[Stored items]
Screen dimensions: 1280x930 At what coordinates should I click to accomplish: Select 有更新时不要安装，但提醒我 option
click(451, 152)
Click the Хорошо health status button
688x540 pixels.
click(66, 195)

* **Directions for this task**: Each entry above is to be transcribed word for word.

* **Your solution**:
Screen dimensions: 1280x930 At what coordinates should I click to accomplish: Select 有更新时不要安装，但提醒我 option
click(451, 152)
Click the Хорошо health status button
688x540 pixels.
click(66, 195)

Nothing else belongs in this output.